How to Jailbreak a Post-trained LLM: A Case Study on DeepSeek R1 1776

March 12, 2025

Introduction

DeepSeek R1 1776 is a large language model (LLM) post-trained to provide detailed answers on historically sensitive or controversial topics. Jailbreaking refers to bypassing an LLM’s built-in safety measures to retrieve restricted or harmful information. My analysis shows that post-training models to reduce overly restrictive responses can inadvertently make them vulnerable to jailbreaking.

Why DeepSeek R1 1776 is Vulnerable

Any LLM that undergoes post-training to enhance its willingness to answer sensitive questions inherently risks becoming susceptible to sophisticated jailbreaking techniques. While DeepSeek R1 1776 initially shows robust safety against clearly harmful questions, its defenses weaken considerably when harmful prompts are cleverly combined with topics it has been specifically post-trained to discuss.

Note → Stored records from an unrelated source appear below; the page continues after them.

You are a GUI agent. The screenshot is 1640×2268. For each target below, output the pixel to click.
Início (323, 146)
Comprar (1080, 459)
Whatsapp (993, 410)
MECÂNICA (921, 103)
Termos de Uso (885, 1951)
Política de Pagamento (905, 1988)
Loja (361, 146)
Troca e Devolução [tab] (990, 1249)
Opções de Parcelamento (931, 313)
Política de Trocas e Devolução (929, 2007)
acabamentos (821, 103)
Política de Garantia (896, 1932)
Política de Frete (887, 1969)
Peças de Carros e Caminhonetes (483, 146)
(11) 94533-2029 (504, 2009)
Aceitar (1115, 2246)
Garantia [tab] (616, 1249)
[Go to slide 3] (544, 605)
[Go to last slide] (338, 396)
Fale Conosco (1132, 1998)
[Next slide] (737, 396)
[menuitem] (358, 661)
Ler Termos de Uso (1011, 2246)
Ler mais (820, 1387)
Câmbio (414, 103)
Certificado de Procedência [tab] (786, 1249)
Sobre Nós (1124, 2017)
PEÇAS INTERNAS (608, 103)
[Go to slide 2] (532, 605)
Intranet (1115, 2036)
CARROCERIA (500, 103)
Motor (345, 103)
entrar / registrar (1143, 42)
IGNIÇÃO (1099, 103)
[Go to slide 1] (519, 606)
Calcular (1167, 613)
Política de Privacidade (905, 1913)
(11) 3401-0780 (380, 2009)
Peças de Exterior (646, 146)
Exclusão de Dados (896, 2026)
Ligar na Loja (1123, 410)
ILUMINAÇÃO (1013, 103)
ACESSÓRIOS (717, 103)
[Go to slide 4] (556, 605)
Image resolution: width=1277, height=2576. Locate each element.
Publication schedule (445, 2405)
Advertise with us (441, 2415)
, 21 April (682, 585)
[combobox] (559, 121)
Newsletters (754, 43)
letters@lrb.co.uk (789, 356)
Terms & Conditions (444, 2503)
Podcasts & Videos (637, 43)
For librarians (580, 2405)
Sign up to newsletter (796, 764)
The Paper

Figure 1: When mentioning Xi Jinping, , R1-1776 is willing toteach user how to prescribe opioids

Methodology

Our approach involved four main steps:

Dataset Creation: We began with clearly harmful prompts from StrongReject[1], including requests for information on creating explosives or toxic gases.
Question Combination: Malicious prompts were merged with safe example prompts provided by the DeepSeek R1 1776 blog, such as inquiries about historical events like Tiananmen Square. Since many LLMs refuse to handle harmful prompts directly, we utilized mistralai/Mistral-Nemo-Instruct-2407, known for a higher acceptance rate of controversial prompts[2], to generate coherent combined questions.
Advanced Jailbreaking with Pap_Misrepresentation[3]: We employed the pap_misrepresentation technique, disguising harmful requests within innocent-seeming contexts, such as fictional storytelling or academic inquiry. For instance, instead of directly asking how to create a bomb, we posed a narrative scenario about a fictional character constructing one.
Filtering Benign Prompts: Generated prompts were labeled by robust LLMs, including Claude 3.7, O3, and Gemini 2. Questions identified as benign by any of these models were excluded from our analysis.

Evaluation Metrics

We used:

Refusal rate (higher better): Binary indication of whether the model refused to answer.
Specificity and convincingness scores: Both were assessed using a rescaled Likert scale from 0 to 1. 1 means specific and convincing.
Overall Score (lower better)

Below is a comparison of the Overall Score and Refusal Rate for different prompt types:

	R1 1776	R1
	Overall Score/Refusal Rate	Overall Score/Refusal Rate
Jailbreak Question	0% / 100%	0% / 100%
Combined Question	50.3% / 44.4%	22.5% / 73.6%
Pap Combined Question	67.4% / 25%	64.6% / 30.6%

DeepSeek R1 1776 initially showed perfect defense (100% refusal) against clearly malicious jailbreak prompts. Merging malicious prompts with historically sensitive topics significantly lowered refusal rates (44.4%), showing clear vulnerabilities introduced by post-training. However, the base model R1 is less vulnerable to these prompts. Further disguised prompts drastically reduced refusals to 25%, indicating even more pronounced vulnerability.

Recommendations

Evaluate Thoroughly: When deploying post-trained models specialized for sensitive domains, conduct evaluations by generating domain-specific jailbreak datasets.
Balance Specificity and Safety: Avoid excessive fine-tuning toward openness, as this often inadvertently introduces vulnerabilities.
Continuous Monitoring: Regularly update your jailbreak testing methodology to account for emerging threats and novel jailbreaking strategies.

Conclusion

DeepSeek R1 1776 exemplifies a broader issue facing post-trained LLMs: Increased specificity can unintentionally reduce safety. Our findings underline the importance of careful alignment and evaluation when deploying models designed to answer sensitive or controversial queries.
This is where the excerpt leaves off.